State Police respond to questions about data extraction devices
For close to three years, the ACLU says it has been asking the Michigan State Police for more information about the use of "data extraction devices" that can be used to get information from personal cell phones.
Using the device is "kind of like copying all the papers in your locked briefcase while your back is turned," according to a report released yesterday by Michigan Radio's Lester Graham.
Graham reports "if [the devices] are being used, it could be construed as illegal search and seizure."

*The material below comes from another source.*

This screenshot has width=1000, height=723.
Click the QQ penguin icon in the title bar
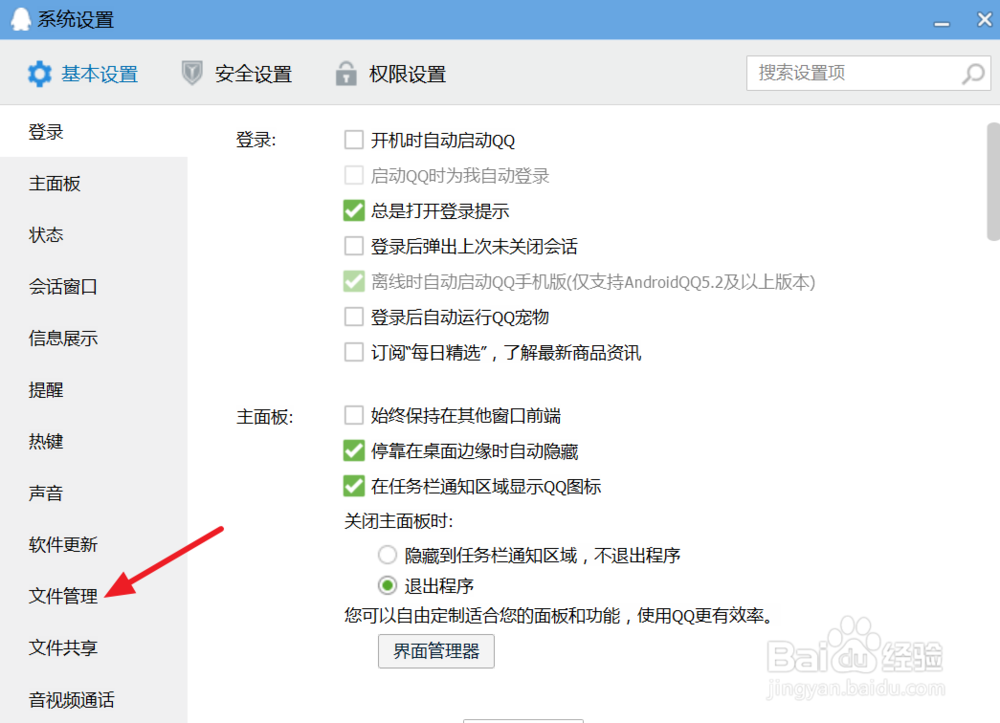coord(20,19)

Now, the officals at the Michigan State Police (MSP) have issued a statement saying they only use the date extraction devices (DEDs) in certain circumstances. From the statement:
The MSP only uses the DEDs if a search warrant is obtained or if the person possessing the mobile device gives consent. The department's internal directive is that the DEDs only be used by MSP specialty teams on criminal cases, such as crimes against children. The DEDs are not being used to extract citizens' personal information during routine traffic stops.
The MSP statement said the ACLU's press release caused "speculation and caused inaccurate information to be reported about data extraction devices (DEDs) owned by the Michigan State Police (MSP)."
They might be referring to an article by CNET titled "Michigan cops stealing drivers' phone data."
The ACLU didn't accuse the Michigan State Police of improperly using the devices. They were pointing out the fact that the devices could be used improperly and wanted more information.